At the same time, logs can be a nightmare, because organizations need to quickly separate the signal form the noise quickly during an incident. There are a few tools, commercially and open source that are available to help with this process — but not every organization needs them. Sometimes, the organization is small enough that manual filtering and checks are enough. Otherwise, logging and intelligence gathering should be a discussion that is had internally, and if tools are needed they should be vetted and purchased.

At Black Hat this week, HBGary (a subsidiary of ManTech) released a commercial tool for Incident response, which came to be after ManTech Cyber Solutions purchased Vantos. The Seattle-based Vantos had largely used their incident response command center for law enforcement, e-commerce, casinos and resorts.

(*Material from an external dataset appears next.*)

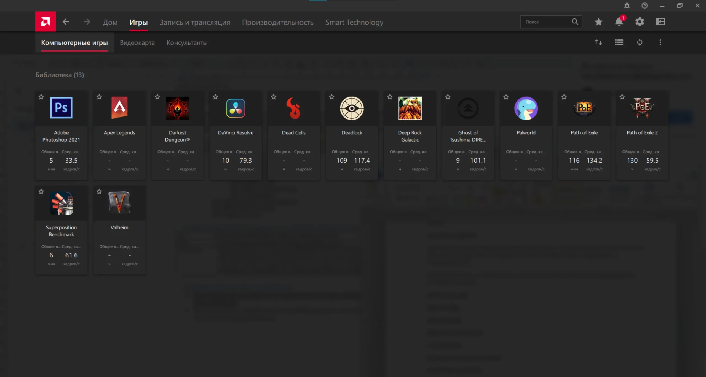Click the bug report icon
The height and width of the screenshot is (377, 706).
(627, 6)
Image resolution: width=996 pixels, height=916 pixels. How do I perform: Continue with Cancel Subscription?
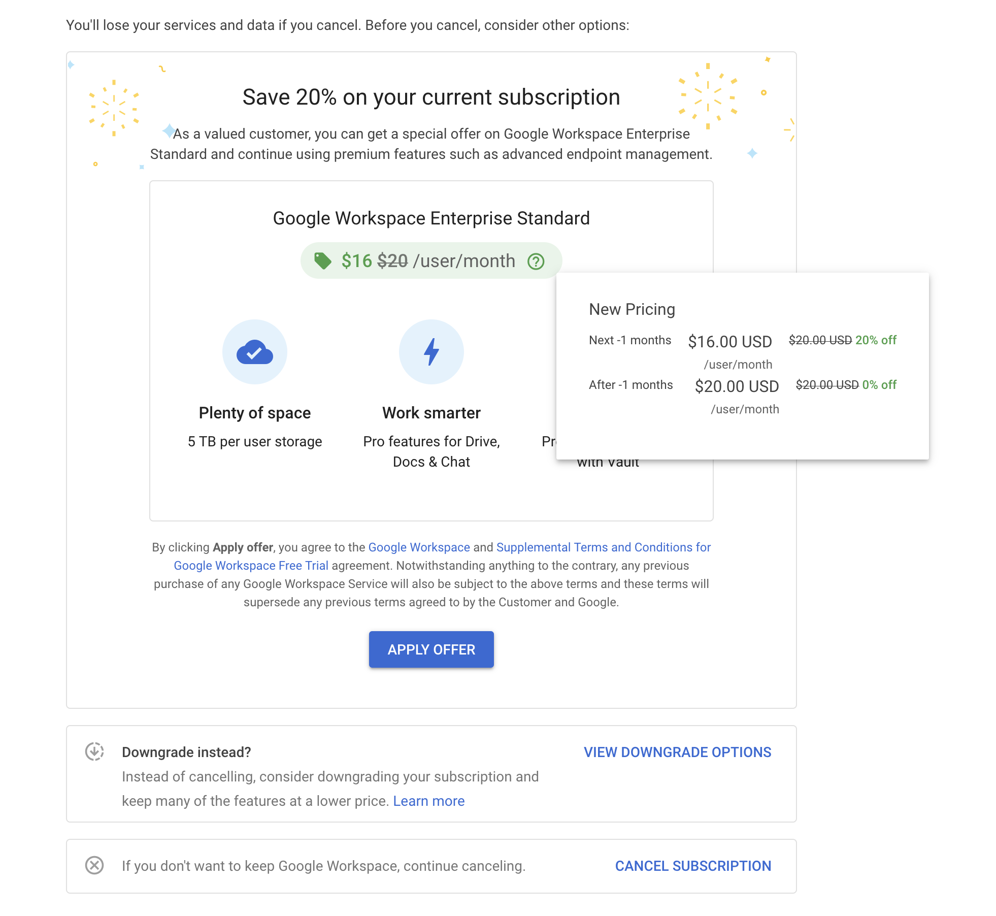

Vantos platform enables organizations to connect data streams form all of the previously mentioned log points, as well as any other log systems, ticketing systems, and put them in to a simple looking display that can be shared with others who need information, but have next to no clue when it comes to the technical side of incident response.

Passive interviews and conversations with Black Hat attendees also gave us some insight into where they look for information on incident response. A majority of those mentioned SANS, and from that, CSO learned of a useful whitepaper on creating a SIEM and incident response toolkit using open source tools.

While the whitepaper may not be for everyone, its certainly worth a read. In addition to that single whitepaper, SANS as an entire series on incident response, covering issues from Zero-Day threats, social media, indicators of compromise, and cloud-based incidents.

Attendees CSO spoke to also mentioned that professional groups, such as those on LinkedIn, or those within their local community — NAISG (National Information Security Group), are also helpful for gaining insight on incident response, from tools to learning what hasn’t worked in the past.

When it comes to incident response, the bottom line basics are a good starting point. The following were collected via arranged interviews and passive conversations during Black Hat 2013.

• Know your target data: This means understanding all of the types of data on the network, where it lives on the network, and prioritize its value. After that, map all of the ways this data can be accessed both internally and externally. Plan protection for this data, at rest and in motion, and control (as well as monitor) all access to it.
• Document plans for various scenarios: Not every incident will be purely about someone hacking you. Organizations should plan for external attacks, as well as incidents stemming from lost or stolen assets, accidents, and malicious actors from within (including when an outsider compromises and insider’s access.)
• Establish a base of operations: A base of operations is a command center of sorts. This will make things easier for the organization, and often amounts to nothing more than a conference room, or the largest office in the building. It could be the back dock if necessary, but as long as one is established, that’s what’s important.
• Nominate a single point of contact: Make sure this point of contact as access to everyone working the incident, and access to those who need regular updates and information. It’s also wise to make sure there is fast access to PR should it be needed. If PR is needed, from that point on they should be the only voice speaking for the company to the public regarding any incident. Let the legal team deal with issues of compliance and regulatory as needed.
• Update and maintain: Make sure that the incident response plans are updated regularly, and that information is kept current. If new assets are added to the network or new employees added, make sure the plan reflects any relevant changes. This should be done yearly at the least.

Lastly, no matter how good the plan is, it never survives its first real test. Make sure there is an after action report made, and that any mistakes, problems, or failures are learned from. Adjust plans and policies as needed.